아래 데이터 전체를 한 글자도 바꾸지 말고 그대로 베껴 쓰세요.

═════ 데이터 기록

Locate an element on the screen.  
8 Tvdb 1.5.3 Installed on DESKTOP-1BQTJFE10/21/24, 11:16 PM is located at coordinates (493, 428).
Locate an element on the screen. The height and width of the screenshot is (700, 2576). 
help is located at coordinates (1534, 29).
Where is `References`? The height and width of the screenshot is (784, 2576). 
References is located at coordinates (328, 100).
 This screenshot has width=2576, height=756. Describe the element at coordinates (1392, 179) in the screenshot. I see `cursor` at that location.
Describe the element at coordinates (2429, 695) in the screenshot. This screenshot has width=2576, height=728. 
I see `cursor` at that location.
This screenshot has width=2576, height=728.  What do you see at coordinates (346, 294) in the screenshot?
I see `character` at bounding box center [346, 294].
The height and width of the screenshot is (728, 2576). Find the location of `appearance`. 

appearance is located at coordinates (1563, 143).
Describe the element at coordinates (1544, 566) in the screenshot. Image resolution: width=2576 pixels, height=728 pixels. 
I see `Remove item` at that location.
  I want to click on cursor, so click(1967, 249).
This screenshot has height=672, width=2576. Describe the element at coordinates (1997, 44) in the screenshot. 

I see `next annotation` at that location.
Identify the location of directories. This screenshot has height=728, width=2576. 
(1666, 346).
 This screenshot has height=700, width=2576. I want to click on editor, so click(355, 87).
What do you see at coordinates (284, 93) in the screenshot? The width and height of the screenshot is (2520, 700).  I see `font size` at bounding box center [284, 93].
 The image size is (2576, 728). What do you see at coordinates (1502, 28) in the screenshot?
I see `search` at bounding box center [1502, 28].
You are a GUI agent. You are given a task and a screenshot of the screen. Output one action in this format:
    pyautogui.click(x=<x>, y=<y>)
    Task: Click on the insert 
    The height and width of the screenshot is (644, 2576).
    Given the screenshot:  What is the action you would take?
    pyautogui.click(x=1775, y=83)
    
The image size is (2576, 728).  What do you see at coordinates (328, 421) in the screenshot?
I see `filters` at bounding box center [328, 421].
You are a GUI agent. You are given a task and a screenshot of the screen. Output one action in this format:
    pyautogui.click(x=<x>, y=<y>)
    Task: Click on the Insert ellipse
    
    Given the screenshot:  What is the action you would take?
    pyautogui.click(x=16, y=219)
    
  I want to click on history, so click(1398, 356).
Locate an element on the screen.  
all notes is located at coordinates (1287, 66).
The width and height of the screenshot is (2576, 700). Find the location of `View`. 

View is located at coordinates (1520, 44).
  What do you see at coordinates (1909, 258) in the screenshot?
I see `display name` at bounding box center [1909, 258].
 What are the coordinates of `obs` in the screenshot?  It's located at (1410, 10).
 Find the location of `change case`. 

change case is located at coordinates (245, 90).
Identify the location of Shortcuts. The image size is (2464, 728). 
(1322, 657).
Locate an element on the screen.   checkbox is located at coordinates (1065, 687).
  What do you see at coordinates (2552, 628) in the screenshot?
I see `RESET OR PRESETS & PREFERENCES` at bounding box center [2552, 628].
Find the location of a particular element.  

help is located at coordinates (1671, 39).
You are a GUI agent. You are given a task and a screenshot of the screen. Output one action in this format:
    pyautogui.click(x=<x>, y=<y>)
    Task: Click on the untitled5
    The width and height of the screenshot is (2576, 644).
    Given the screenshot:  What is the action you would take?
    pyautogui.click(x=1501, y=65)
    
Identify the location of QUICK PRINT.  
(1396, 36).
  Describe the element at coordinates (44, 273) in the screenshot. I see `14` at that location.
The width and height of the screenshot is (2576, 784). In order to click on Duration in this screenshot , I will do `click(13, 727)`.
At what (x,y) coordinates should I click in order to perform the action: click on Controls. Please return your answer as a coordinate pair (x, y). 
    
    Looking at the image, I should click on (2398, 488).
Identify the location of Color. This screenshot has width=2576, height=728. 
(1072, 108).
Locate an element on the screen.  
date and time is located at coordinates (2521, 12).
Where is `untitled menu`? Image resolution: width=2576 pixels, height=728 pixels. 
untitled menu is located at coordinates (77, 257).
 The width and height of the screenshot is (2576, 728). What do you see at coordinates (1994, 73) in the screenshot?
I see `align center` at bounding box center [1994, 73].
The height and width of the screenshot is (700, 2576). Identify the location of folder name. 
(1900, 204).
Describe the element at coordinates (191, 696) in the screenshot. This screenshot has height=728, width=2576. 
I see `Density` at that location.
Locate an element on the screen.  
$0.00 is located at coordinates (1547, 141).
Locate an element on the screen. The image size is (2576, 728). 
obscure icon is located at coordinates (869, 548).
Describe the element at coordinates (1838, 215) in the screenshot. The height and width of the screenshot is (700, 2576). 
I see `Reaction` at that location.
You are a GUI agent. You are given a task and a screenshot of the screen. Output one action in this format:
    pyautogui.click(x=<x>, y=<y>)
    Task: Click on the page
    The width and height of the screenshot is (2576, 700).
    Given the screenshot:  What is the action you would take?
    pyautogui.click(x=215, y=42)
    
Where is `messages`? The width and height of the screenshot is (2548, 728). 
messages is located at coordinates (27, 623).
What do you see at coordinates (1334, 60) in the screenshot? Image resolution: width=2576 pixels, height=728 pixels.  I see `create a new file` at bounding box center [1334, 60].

══════════

__답변__
Locate an element on the screen.  
8 Tvdb 1.5.3 Installed on DESKTOP-1BQTJFE10/21/24, 11:16 PM is located at coordinates (493, 428).
Locate an element on the screen. The height and width of the screenshot is (700, 2576). 
help is located at coordinates (1534, 29).
Where is `References`? The height and width of the screenshot is (784, 2576). 
References is located at coordinates (328, 100).
 This screenshot has width=2576, height=756. Describe the element at coordinates (1392, 179) in the screenshot. I see `cursor` at that location.
Describe the element at coordinates (2429, 695) in the screenshot. This screenshot has width=2576, height=728. 
I see `cursor` at that location.
This screenshot has width=2576, height=728.  What do you see at coordinates (346, 294) in the screenshot?
I see `character` at bounding box center [346, 294].
The height and width of the screenshot is (728, 2576). Find the location of `appearance`. 

appearance is located at coordinates (1563, 143).
Describe the element at coordinates (1544, 566) in the screenshot. Image resolution: width=2576 pixels, height=728 pixels. 
I see `Remove item` at that location.
  I want to click on cursor, so click(1967, 249).
This screenshot has height=672, width=2576. Describe the element at coordinates (1997, 44) in the screenshot. 

I see `next annotation` at that location.
Identify the location of directories. This screenshot has height=728, width=2576. 
(1666, 346).
 This screenshot has height=700, width=2576. I want to click on editor, so click(355, 87).
What do you see at coordinates (284, 93) in the screenshot? The width and height of the screenshot is (2520, 700).  I see `font size` at bounding box center [284, 93].
 The image size is (2576, 728). What do you see at coordinates (1502, 28) in the screenshot?
I see `search` at bounding box center [1502, 28].
You are a GUI agent. You are given a task and a screenshot of the screen. Output one action in this format:
    pyautogui.click(x=<x>, y=<y>)
    Task: Click on the insert 
    The height and width of the screenshot is (644, 2576).
    Given the screenshot:  What is the action you would take?
    pyautogui.click(x=1775, y=83)
    
The image size is (2576, 728).  What do you see at coordinates (328, 421) in the screenshot?
I see `filters` at bounding box center [328, 421].
You are a GUI agent. You are given a task and a screenshot of the screen. Output one action in this format:
    pyautogui.click(x=<x>, y=<y>)
    Task: Click on the Insert ellipse
    
    Given the screenshot:  What is the action you would take?
    pyautogui.click(x=16, y=219)
    
  I want to click on history, so click(1398, 356).
Locate an element on the screen.  
all notes is located at coordinates (1287, 66).
The width and height of the screenshot is (2576, 700). Find the location of `View`. 

View is located at coordinates (1520, 44).
  What do you see at coordinates (1909, 258) in the screenshot?
I see `display name` at bounding box center [1909, 258].
 What are the coordinates of `obs` in the screenshot?  It's located at (1410, 10).
 Find the location of `change case`. 

change case is located at coordinates (245, 90).
Identify the location of Shortcuts. The image size is (2464, 728). 
(1322, 657).
Locate an element on the screen.   checkbox is located at coordinates (1065, 687).
  What do you see at coordinates (2552, 628) in the screenshot?
I see `RESET OR PRESETS & PREFERENCES` at bounding box center [2552, 628].
Find the location of a particular element.  

help is located at coordinates (1671, 39).
You are a GUI agent. You are given a task and a screenshot of the screen. Output one action in this format:
    pyautogui.click(x=<x>, y=<y>)
    Task: Click on the untitled5
    The width and height of the screenshot is (2576, 644).
    Given the screenshot:  What is the action you would take?
    pyautogui.click(x=1501, y=65)
    
Identify the location of QUICK PRINT.  
(1396, 36).
  Describe the element at coordinates (44, 273) in the screenshot. I see `14` at that location.
The width and height of the screenshot is (2576, 784). In order to click on Duration in this screenshot , I will do `click(13, 727)`.
At what (x,y) coordinates should I click in order to perform the action: click on Controls. Please return your answer as a coordinate pair (x, y). 
    
    Looking at the image, I should click on (2398, 488).
Identify the location of Color. This screenshot has width=2576, height=728. 
(1072, 108).
Locate an element on the screen.  
date and time is located at coordinates (2521, 12).
Where is `untitled menu`? Image resolution: width=2576 pixels, height=728 pixels. 
untitled menu is located at coordinates (77, 257).
 The width and height of the screenshot is (2576, 728). What do you see at coordinates (1994, 73) in the screenshot?
I see `align center` at bounding box center [1994, 73].
The height and width of the screenshot is (700, 2576). Identify the location of folder name. 
(1900, 204).
Describe the element at coordinates (191, 696) in the screenshot. This screenshot has height=728, width=2576. 
I see `Density` at that location.
Locate an element on the screen.  
$0.00 is located at coordinates (1547, 141).
Locate an element on the screen. The image size is (2576, 728). 
obscure icon is located at coordinates (869, 548).
Describe the element at coordinates (1838, 215) in the screenshot. The height and width of the screenshot is (700, 2576). 
I see `Reaction` at that location.
You are a GUI agent. You are given a task and a screenshot of the screen. Output one action in this format:
    pyautogui.click(x=<x>, y=<y>)
    Task: Click on the page
    The width and height of the screenshot is (2576, 700).
    Given the screenshot:  What is the action you would take?
    pyautogui.click(x=215, y=42)
    
Where is `messages`? The width and height of the screenshot is (2548, 728). 
messages is located at coordinates (27, 623).
What do you see at coordinates (1334, 60) in the screenshot? Image resolution: width=2576 pixels, height=728 pixels.  I see `create a new file` at bounding box center [1334, 60].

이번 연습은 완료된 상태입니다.